Tuesday, August 10, 2010

State sponsored cruelty’: the immigration detention of children

Julian Huppert MP and Jeremy Corbyn MP invite you to ;
The launch of the Medical Justice report ; ‘State sponsored cruelty’: the immigration detention of children

4-6pm Thursday 9th September 2010
Committee Room 10, House of Commons

Discussion : The report and the next steps to ending the immigration detention of children

Welcome : Julian Huppert MP - Chair of the All Party Parliamentary Group on Refugees

Speakers :
* Mr. S - detained with his partner and children at Yarl's Wood detention centre
* Dr Sarah Wynick - child and adolescent psychiatrist
* Jon Burnett - Medical Justice, author of ‘State sponsored cruelty’
* UK Borders Agency representative (invited)

Deputy Prime Minister Nick Clegg described the indefinite immigration detention of children as ‘state sponsored cruelty’. Prime Minister David Cameron said “we will end the incarceration of children for immigration purposes once and for all”.

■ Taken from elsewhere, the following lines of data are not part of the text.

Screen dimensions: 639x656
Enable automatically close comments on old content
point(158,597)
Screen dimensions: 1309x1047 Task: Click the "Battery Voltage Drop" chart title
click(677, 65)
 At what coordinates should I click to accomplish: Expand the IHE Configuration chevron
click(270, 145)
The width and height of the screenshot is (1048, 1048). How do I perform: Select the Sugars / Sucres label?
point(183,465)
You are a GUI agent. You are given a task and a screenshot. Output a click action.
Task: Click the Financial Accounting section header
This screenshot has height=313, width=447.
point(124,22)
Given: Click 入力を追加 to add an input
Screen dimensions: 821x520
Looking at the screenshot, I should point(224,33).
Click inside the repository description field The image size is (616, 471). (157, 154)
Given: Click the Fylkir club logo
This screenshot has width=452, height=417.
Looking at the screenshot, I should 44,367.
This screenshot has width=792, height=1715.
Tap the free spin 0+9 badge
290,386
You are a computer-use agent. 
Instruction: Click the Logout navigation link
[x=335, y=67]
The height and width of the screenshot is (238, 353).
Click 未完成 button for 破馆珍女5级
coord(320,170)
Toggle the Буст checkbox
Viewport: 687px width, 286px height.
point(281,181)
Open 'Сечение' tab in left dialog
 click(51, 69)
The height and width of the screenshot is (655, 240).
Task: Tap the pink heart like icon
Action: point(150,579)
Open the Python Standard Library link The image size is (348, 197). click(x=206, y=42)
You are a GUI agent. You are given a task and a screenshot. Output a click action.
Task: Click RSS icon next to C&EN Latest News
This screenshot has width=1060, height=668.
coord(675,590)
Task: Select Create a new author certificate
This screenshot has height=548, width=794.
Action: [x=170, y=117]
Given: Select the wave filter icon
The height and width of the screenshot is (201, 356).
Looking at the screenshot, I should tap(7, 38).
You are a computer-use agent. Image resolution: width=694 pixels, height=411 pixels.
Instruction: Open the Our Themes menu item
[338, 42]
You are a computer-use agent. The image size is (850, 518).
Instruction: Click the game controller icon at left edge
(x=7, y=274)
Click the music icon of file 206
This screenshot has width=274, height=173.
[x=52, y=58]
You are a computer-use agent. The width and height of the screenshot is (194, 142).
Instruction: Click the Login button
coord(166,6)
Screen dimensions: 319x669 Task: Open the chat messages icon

Download the Medical Justice 2008 Annual Report


We are concerned that the government has provided no timescales as to when the immigration detention of children will actually be abolished. Powers still exist to arrest and forcibly remove children from the UK by harmful means, including separating and detaining one parent, detaining a single parent and putting the child “in care”, and forcibly removing one family member from the UK without the others. Continued use of these harmful mechanisms has not been ruled out. New mechanisms under consideration include issuing removal directions whereby the date is withheld from the family until they are arrested, zero-notice removals (UKBA is appealing the July 2010 ruling that such removals are illegal), and short-term detention (which we consider to be little different from current policy whereby children are detained only in “exceptional circumstances” but have, in reality, been detained seemingly indiscriminately for weeks or even months).

The Australian government said they had stopped detaining children but reverted back to it – they just called it something different. We are anxious that there will be no such U-turn in the UK. We need policy and legislation change that eliminates all forms of family detention and separation, and related harmful practices to effect forced removals.

‘State sponsored cruelty’: the immigration detention of children’ presents the findings of the first large scale investigation in the UK into the physical and psychological harms consolidated by and/or caused by the administrative detention of children. This report draws on medical and legal evidence gathered and generated by independent doctors assessing 141 children detained between 2004 and April 2010, and exposes medical negligence, medical abuse, and structural harm ;

* 92 children where detention was reported to have detrimentally impacted on their physical health;

* 50 children who were reported to have received inadequate medical care;

* 74 children reported to be psychologically harmed as a result of being detained;

* 48 children reported to have witnessed violence in the detention estate;

* 13 children reported to have been physically harmed as a result of violence; and

* 50 cases : concerns raised about failures to provide adequate immunisations before attempted removal.

The report provides powerful support to the government’s stated commitment to end the detention of children. It will be used to hold the government to account and ensure we never again allow ‘State sponsored cruelty’.

To book a place : Please email emma.ginn@medicaljustice.org.ukThis e-mail address is being protected from spam bots, you need JavaScript enabled to view it

For further information about the report : Please contact Jon Burnett on j.burnett@medicaljustice.org.ukThis e-mail address is being protected from spam bots, you need JavaScript enabled to view it / 07807 726546

Notes ;

1,065 children were detained In 1009. 50% of them were released, calling the effectiveness of detention into question. Detaining a family of four for between 4 and 8 weeks costs over £20,000. Making the ending of detention of children contingent on developing alternative ways of removing families from the UK would be reprehensible, given the medical evidence that detention harms children and that UKBA admit families do not generally abscond.

Medical Justice is the only organization in the UK which organises volunteer doctors to visit men, women and children in detention centres to document scars of torture and/or challenge instances of inadequate medical provision. We are a small charity, currently handling around 1,000 cases a year. The unmet need is great. Our network includes doctors, lawyers, campaigners, scholars, and ex-detainees.